Xerox Zukunftsprojekte, Teil 2: Sensoren für das Internet der Dinge

Kaum ein Schlagwort aus der IT-Welt ist in den letzten Jahren häufiger bemüht worden als das „Internet der Dinge“ (zu Englisch „Internet of Things“, kurz IoT). Man könnte nun glauben, dass die damit gemeinte globale Vernetzung physischer und virtueller Gegenstände eine Idee des neuen Jahrtausends ist, doch weit gefehlt. Die Wurzeln des IoT reichen bis in das Jahr 1969 zurück. Dort nämlich entwarf ein gewisser Richard Morley erstmals sogenannte Programmable Logic Controller zur computergesteuerten industriellen Fertigung, aus denen sich nach und nach und in Verbindung mit dem Siegeszug des World Wide Webs die Technologien entwickelten, die wir heute als Internet der Dinge verstehen.

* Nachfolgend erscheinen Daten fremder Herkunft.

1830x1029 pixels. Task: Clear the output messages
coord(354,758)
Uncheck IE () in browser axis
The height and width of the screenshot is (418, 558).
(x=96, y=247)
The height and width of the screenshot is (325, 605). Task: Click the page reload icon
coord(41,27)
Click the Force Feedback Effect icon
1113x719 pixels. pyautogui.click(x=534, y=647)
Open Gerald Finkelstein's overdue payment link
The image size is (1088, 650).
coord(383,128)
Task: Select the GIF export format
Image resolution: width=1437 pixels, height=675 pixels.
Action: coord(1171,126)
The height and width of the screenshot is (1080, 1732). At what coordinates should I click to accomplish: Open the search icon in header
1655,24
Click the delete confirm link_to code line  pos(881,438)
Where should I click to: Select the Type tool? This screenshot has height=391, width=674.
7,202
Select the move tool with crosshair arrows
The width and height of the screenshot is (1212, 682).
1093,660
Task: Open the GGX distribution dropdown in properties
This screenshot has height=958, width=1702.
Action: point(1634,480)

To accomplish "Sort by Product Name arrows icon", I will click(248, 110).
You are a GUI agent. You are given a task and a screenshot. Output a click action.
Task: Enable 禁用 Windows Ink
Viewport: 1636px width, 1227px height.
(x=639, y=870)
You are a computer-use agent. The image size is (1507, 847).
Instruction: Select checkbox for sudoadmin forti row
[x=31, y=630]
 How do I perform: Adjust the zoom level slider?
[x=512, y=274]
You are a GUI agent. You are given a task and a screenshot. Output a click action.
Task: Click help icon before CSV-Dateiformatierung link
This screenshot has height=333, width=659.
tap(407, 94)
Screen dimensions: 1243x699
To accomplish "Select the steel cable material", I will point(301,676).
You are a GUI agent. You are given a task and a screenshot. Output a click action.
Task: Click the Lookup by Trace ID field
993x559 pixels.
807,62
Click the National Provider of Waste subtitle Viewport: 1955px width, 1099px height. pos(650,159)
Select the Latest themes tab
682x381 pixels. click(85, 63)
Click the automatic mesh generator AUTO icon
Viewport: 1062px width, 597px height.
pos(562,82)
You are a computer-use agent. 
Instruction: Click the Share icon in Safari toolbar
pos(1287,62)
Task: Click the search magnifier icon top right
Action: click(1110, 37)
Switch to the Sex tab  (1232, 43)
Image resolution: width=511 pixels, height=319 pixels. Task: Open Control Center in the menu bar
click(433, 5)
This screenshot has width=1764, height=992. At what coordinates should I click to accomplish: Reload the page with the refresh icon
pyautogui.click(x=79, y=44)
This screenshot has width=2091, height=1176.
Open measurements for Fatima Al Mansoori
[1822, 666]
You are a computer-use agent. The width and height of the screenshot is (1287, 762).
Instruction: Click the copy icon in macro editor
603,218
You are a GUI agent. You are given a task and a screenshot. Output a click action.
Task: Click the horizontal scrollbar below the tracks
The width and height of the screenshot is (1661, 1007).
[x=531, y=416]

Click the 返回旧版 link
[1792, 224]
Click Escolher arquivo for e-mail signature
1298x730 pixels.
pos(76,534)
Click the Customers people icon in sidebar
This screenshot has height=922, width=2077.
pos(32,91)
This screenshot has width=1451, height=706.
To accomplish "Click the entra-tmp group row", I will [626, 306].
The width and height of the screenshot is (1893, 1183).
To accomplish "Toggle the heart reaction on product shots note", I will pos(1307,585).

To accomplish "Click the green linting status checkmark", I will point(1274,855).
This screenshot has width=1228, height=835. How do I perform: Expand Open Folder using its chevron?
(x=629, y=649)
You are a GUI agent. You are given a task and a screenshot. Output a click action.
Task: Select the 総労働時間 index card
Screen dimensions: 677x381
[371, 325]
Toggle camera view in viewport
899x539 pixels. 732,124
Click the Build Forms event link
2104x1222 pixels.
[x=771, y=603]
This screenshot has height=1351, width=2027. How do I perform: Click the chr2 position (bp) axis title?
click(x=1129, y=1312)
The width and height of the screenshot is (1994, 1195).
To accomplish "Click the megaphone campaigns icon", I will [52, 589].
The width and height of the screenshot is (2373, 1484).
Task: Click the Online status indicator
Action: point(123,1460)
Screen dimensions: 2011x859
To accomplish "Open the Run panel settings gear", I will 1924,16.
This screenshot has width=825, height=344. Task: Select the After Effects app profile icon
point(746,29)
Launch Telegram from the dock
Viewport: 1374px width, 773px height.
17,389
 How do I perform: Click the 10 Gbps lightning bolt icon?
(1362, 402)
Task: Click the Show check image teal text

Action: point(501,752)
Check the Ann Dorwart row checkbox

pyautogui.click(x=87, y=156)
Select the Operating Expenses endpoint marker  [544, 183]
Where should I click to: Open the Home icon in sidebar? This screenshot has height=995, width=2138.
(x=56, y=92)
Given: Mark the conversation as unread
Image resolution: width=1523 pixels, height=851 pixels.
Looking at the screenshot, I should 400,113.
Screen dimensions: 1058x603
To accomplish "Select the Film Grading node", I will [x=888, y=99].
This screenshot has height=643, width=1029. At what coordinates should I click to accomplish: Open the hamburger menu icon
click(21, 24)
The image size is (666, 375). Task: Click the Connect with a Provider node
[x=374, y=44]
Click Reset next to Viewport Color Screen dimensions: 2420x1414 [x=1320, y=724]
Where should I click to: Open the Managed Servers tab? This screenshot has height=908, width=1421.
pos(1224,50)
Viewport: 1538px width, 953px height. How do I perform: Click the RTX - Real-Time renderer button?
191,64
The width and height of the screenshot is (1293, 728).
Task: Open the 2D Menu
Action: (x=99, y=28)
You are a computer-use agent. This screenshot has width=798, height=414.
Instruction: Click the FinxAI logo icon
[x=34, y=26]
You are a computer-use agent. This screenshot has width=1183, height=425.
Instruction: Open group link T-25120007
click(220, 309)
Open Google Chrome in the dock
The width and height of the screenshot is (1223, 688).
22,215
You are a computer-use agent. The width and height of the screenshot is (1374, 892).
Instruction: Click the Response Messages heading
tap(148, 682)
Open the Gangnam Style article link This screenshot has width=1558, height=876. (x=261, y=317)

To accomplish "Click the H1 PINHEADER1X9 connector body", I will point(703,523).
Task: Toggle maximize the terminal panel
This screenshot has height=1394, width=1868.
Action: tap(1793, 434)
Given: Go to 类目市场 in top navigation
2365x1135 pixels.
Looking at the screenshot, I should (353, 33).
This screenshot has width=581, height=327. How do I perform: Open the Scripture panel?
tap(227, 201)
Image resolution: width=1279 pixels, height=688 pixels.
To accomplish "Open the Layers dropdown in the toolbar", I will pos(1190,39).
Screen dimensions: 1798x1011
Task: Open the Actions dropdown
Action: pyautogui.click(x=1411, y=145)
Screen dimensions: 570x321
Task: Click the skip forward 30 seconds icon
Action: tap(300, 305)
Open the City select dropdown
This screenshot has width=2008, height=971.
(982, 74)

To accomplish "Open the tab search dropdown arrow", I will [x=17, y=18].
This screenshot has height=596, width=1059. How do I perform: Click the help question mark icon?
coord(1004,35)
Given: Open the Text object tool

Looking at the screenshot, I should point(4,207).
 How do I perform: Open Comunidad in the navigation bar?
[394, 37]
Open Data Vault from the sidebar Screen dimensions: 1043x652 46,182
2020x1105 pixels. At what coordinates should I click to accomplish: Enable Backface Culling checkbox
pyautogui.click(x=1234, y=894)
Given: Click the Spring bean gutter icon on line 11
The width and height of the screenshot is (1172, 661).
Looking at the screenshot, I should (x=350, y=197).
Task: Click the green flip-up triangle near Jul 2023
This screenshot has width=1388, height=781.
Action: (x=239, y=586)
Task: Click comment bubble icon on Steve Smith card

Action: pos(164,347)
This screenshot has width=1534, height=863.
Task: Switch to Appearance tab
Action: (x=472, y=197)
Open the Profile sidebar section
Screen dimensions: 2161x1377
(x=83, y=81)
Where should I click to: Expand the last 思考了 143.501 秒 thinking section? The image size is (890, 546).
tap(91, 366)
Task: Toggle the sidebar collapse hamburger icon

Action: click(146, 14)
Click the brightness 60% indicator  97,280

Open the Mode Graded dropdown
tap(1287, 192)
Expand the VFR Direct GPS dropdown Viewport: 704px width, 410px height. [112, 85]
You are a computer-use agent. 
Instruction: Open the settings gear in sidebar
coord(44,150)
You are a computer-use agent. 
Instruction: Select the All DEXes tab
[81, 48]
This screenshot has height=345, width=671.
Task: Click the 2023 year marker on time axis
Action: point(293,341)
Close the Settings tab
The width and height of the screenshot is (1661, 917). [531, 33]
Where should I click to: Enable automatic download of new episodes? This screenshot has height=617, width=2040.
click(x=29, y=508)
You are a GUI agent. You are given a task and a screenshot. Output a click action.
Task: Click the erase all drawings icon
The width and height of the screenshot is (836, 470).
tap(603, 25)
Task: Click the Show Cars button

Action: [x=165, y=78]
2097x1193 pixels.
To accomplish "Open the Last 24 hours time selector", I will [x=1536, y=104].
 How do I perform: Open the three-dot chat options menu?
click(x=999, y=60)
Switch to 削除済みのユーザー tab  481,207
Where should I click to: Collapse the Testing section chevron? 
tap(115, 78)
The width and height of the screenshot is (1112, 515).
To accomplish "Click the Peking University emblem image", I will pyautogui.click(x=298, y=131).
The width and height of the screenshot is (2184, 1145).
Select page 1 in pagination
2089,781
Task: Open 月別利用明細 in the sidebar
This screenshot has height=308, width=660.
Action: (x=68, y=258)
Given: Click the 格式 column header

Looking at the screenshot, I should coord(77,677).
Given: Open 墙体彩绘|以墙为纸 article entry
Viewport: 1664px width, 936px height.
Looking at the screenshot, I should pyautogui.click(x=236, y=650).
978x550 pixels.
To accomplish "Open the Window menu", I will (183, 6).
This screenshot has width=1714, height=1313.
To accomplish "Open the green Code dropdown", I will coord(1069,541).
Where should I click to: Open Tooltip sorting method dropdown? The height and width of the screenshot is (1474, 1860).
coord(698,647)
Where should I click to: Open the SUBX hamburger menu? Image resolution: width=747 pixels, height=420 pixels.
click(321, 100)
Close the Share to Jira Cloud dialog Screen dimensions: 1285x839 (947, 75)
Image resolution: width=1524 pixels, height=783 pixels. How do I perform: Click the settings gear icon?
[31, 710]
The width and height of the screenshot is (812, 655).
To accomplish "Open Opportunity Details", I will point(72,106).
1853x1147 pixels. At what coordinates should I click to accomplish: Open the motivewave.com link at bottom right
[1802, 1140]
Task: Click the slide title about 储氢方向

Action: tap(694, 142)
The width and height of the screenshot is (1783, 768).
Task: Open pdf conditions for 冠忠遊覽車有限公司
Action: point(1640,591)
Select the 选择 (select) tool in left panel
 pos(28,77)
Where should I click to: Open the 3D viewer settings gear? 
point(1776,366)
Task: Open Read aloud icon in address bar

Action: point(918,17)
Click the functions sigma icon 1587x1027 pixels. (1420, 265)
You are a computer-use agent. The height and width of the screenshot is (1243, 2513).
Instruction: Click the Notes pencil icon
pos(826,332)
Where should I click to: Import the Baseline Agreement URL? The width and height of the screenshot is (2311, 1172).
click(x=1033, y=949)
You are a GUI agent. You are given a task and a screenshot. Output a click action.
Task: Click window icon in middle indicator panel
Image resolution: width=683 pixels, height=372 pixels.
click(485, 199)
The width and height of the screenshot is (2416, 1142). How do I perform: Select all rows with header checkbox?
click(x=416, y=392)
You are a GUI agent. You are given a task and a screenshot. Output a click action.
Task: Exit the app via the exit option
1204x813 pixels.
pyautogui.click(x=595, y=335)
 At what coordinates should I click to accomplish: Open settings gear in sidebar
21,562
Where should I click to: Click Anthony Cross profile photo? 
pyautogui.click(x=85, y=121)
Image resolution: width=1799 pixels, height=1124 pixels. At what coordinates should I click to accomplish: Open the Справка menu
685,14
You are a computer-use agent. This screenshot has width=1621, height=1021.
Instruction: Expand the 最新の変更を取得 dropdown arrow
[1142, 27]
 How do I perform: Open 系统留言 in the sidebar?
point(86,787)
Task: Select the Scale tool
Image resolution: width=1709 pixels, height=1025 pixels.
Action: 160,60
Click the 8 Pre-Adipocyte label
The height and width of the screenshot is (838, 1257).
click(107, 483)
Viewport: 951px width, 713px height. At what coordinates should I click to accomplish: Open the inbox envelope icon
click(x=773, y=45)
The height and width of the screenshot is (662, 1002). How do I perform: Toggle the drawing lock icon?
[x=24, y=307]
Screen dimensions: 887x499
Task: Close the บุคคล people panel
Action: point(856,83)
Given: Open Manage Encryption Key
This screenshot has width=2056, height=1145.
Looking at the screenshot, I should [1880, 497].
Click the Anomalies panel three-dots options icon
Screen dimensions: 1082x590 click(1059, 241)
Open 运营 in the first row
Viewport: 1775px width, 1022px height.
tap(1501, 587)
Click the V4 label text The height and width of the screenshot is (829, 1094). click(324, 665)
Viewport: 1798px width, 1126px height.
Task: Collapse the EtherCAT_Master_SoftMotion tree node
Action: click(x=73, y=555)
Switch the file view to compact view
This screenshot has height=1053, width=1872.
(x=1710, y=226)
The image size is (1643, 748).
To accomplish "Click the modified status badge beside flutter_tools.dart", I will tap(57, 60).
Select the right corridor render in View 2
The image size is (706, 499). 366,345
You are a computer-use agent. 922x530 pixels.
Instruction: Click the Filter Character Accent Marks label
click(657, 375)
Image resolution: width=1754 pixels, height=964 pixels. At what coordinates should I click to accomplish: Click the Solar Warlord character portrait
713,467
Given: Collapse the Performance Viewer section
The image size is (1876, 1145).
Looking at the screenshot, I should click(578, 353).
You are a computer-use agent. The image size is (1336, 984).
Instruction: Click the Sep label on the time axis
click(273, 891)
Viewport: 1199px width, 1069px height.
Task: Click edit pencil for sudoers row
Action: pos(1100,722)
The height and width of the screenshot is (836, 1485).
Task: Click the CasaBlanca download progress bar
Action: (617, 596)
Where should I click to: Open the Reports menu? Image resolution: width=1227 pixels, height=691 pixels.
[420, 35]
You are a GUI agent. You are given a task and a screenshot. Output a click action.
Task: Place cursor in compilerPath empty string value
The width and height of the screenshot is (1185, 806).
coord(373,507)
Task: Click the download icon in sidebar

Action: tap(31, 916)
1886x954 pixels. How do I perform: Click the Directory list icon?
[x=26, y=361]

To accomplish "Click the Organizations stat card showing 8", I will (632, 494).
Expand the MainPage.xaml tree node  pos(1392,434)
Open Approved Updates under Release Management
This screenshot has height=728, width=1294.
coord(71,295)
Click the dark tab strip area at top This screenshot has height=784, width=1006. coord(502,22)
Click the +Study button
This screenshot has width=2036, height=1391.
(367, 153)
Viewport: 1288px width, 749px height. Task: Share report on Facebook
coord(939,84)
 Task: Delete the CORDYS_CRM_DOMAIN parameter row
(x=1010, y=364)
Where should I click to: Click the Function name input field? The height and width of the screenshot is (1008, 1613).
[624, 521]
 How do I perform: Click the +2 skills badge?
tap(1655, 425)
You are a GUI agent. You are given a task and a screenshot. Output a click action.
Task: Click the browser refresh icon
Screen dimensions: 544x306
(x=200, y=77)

Obwohl das IoT heute schon aus rund 20 Milliarden Rechnern, Smartphones und weiteren miteinander vernetzen Geräten besteht, kann von einem wirklichen Durchbruch noch nicht gesprochen werden. Der limitierende Faktor sind die Sensoren, die zur Sammlung von Daten eingesetzt werden. Daten, die wiederum die unabdingbare Voraussetzung für das Treffen künstlich-intelligenter Entscheidungen sind. Erst mit diesen Sensoren ist es möglich, hocheffiziente Anwendungen zu konzipieren und die unterschiedlichsten Eigenschaften im laufenden Betrieb zu interpretieren. Das Problem: Die heute verfügbaren Sensoren sind vielfach noch viel zu sperrig, zu energieintensiv, nicht präzise genug – und viel zu teuer.

An der Lösung genau dieses Problems arbeitet Xerox mit Hochdruck. Xerox‘ einzigartige technologische Expertise in den Bereichen Microsystems, Imaging und Printed Electronics ermöglicht es, Formfaktoren durch fortgeschrittene Halbleitertechnologie  auf ein Minimum zu reduzieren. Durch den Einsatz modernster Analysefunktionen können zudem bisherige Leistungslimits und funktionale Einschränkungen überwunden werden, die der Ausschöpfung des vollen Potenzials smarter „Dinge“ bisher entgegenstanden.

Damit ebnet Xerox den Weg für die nächste Stufe des IoT-Fortschritts und trägt einen entscheidenden Teil zum Aufbau des intelligenten Arbeitsplatzes von morgen bei.